I am a hobbyist circuit designer. I recently moved to a home near an airport. I am directly under the flight path, and sometimes planes fly as low as 500-1,000 ft over my house. My circuits are moderate speed (few hundred megahertz up to maybe 1 GHz) digital logic at low power levels (<20 watts) and none are intentionally designed to be RF transmitters or receivers.
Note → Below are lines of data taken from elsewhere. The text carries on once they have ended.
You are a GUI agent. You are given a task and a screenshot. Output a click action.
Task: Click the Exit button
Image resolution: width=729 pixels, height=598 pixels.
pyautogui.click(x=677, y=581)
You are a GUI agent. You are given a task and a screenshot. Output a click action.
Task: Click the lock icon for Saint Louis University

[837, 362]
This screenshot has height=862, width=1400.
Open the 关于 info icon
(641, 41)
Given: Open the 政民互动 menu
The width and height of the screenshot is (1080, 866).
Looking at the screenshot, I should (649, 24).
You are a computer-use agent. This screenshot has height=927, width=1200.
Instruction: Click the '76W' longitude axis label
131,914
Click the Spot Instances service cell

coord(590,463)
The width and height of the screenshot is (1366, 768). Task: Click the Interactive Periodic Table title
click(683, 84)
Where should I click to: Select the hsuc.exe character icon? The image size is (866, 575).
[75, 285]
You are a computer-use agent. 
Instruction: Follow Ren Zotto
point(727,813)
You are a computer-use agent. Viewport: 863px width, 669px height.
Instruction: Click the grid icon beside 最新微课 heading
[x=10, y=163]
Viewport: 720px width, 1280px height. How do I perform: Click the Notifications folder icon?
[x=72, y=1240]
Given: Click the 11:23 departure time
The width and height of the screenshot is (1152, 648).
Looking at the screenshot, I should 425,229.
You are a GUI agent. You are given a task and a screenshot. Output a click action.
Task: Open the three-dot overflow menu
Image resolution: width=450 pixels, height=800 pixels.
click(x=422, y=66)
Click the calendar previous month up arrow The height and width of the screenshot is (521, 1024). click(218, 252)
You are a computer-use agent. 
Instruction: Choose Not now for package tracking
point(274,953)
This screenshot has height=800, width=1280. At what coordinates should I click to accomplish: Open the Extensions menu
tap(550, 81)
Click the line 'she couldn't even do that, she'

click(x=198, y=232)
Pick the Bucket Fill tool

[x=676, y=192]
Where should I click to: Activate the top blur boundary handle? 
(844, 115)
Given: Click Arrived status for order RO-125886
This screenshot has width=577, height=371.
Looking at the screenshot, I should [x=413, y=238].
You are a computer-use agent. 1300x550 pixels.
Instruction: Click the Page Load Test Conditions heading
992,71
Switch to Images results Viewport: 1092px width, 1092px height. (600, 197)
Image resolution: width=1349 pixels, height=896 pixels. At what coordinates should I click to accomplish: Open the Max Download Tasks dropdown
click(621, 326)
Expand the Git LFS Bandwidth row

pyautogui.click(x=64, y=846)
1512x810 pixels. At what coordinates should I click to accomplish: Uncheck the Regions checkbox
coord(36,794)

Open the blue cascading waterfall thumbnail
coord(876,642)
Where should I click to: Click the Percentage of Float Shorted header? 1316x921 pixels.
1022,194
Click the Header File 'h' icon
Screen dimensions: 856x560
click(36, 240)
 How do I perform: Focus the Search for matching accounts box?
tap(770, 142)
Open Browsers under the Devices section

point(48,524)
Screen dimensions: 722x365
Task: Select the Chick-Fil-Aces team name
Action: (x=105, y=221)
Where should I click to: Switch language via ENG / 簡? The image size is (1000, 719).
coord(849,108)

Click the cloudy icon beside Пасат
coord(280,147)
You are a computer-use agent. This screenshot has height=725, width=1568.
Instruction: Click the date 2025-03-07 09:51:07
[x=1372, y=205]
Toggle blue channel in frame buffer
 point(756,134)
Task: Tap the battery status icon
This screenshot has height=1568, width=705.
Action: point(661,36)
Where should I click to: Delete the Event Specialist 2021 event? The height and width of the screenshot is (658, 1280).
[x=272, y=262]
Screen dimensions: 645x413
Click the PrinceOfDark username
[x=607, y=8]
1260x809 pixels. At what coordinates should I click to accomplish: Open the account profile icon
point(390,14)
Are there any special safety considerations for designing and testing such circuits with aircraft taking off and landing so close by? My intuition is probably not, since there are many poorly designed and poorly shielded digital electronic devices in the world, including at and near airports, and I've never heard this cited as a safety concern for aviation. However, I don't even know what frequencies aircraft radar and communications operate on, so I'm kind of at a loss for how to reassure myself that I am not putting any aircraft in jeopardy if a circuit of mine starts malfunctioning in some unexpected way. For example, should I be using a spectrum analyzer to see what kind of RF my prototype boards are putting out? If so, how would I know what a safe level of RF power even is? Is there a good theoretical calculation I could do in advance to ensure that no significant RF energy is present 500-1,000 ft from the board I'm working on?
Conversely, is there a risk that nearby airport radar or radio-navigation equipment could induce unwanted currents in my boards that would lead to hard-to-debug logic errors? I have considered turning one of my closets into a copper-lined Faraday cage to test new PCBs in isolated conditions, but doing this would be rather costly. Are there better solutions?